DAY 07 · SERVING CAPSTONE

Ship the local model like other people can use it.

The Week 2 capstone is a real serving shape: model server, concurrent requests, benchmark numbers, and a graph that explains what your DGX Spark can handle.

Core idea

The goal is not another chat demo. The goal is a service you can reason about: Qwen3 7B behind vLLM, load tests, aggregate throughput, latency under concurrency, and a clean explanation of the limits.

Why it matters

This is the moment the box becomes infrastructure. You stop saying “I can run a model” and start saying “I can serve users.”

The picture

The shape to keep in your head for Capstone — Serve a Real Model.

The acceptance test

By the end of the capstone, you want three artifacts: a running local endpoint, a small benchmark log, and a short interpretation of what the numbers mean.

The endpoint proves the model serves. The benchmark proves it survives concurrency. The interpretation proves you understand the system instead of just running commands.

What to deploy

Use Qwen3 7B because it is small enough to serve comfortably and real enough to expose serving behavior. The model choice is less important than the service envelope: prompt size, output length, concurrency, time-to-first-token, throughput, and failure mode.

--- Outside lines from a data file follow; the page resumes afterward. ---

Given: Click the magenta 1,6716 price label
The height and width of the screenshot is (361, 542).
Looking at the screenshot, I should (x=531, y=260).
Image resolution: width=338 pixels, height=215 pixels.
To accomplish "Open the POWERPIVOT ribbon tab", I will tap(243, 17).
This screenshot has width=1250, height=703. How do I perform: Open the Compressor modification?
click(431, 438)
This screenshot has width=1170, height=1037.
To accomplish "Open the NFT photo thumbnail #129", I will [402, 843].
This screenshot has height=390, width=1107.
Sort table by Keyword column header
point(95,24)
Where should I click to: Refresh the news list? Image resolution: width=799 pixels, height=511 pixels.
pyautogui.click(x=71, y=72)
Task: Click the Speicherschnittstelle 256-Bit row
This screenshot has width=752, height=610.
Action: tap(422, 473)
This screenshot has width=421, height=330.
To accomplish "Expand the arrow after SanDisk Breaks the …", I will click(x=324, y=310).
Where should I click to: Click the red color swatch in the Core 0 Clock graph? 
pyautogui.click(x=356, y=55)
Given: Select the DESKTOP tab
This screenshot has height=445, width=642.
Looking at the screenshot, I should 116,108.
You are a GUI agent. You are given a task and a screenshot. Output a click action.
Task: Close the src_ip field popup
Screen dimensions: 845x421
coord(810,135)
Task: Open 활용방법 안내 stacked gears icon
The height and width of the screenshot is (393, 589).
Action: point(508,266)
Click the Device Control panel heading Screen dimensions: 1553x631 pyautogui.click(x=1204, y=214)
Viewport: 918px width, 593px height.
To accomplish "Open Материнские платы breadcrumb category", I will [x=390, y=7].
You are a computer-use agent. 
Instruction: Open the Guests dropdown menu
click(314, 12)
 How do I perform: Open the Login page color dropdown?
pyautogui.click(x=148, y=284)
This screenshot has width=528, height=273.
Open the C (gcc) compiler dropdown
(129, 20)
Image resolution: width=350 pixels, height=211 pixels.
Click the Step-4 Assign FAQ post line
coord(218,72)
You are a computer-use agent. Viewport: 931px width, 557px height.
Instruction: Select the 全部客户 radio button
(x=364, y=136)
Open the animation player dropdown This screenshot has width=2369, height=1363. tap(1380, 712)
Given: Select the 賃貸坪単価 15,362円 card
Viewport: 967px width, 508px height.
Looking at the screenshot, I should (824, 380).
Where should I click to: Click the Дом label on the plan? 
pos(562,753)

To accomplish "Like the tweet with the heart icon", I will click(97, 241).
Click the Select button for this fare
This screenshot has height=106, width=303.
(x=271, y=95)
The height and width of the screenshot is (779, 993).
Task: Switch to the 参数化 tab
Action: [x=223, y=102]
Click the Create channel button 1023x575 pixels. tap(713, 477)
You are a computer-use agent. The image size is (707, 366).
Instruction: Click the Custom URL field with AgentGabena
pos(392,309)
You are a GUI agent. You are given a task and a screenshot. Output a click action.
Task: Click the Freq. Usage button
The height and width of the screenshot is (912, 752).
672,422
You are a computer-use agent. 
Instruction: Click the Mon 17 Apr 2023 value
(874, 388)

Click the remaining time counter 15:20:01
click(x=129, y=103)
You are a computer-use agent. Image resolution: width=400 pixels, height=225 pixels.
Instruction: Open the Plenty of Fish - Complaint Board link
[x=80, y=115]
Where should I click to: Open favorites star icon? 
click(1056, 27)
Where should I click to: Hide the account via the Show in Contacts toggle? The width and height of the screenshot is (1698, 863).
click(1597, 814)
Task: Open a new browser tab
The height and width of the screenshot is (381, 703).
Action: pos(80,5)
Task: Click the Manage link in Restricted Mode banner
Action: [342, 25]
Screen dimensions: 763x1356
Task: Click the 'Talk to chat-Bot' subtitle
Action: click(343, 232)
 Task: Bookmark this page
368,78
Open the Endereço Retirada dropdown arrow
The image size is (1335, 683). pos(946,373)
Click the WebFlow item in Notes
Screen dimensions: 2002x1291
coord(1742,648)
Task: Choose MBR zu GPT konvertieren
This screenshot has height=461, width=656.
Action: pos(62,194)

You can swap the model later. The serving discipline stays.

What “done” feels like

You should be able to say: at this concurrency and output length, my DGX Spark feels safe; above this point, latency climbs or memory pressure appears. That sentence is more valuable than a single hero screenshot.

The capstone story

You are building the smallest honest version of production serving: a model behind an API, multiple users hitting it at once, measurements that separate server capacity from user experience, and a written service envelope.

The point is not to pretend your desk is a hyperscaler. The point is to understand the same shape at human scale. Queue, scheduler, memory, GPU, metrics, tradeoffs. That is the whole game in miniature.

Run it in passes

Pass 1: one request, just to prove the endpoint and model are alive.
Pass 2: five concurrent requests, to see batching start to matter.
Pass 3: twenty concurrent requests, to expose queueing and tail latency.
Pass 4: one long-context case, to see KV-cache pressure show up.

What to publish to yourself

Finish with a small table and one paragraph: concurrency, aggregate tokens/sec, p50 TTFT, p95 total latency, error count, and what broke first. That artifact is the real deliverable because it turns a pile of commands into operational judgment.

Vocabulary to keep

Endpoint

A local API that accepts chat/completion requests.

Load test

Concurrent traffic that resembles users.

Metrics

TTFT, total latency, tokens/sec, errors.

Envelope

The safe operating range for your hardware.

Hands-on direction

A good capstone result is not “the model answered.” It is “the model served 20 concurrent users with acceptable latency, and here is where it started to bend.”

Capstone checklist

[ ] Start model server
[ ] Send one request
[ ] Send 5 concurrent requests
[ ] Send 20 concurrent requests
[ ] Record TTFT, total latency, output tokens
[ ] Write the service envelope in plain English

A model on your desk is a toy until you can describe its service envelope.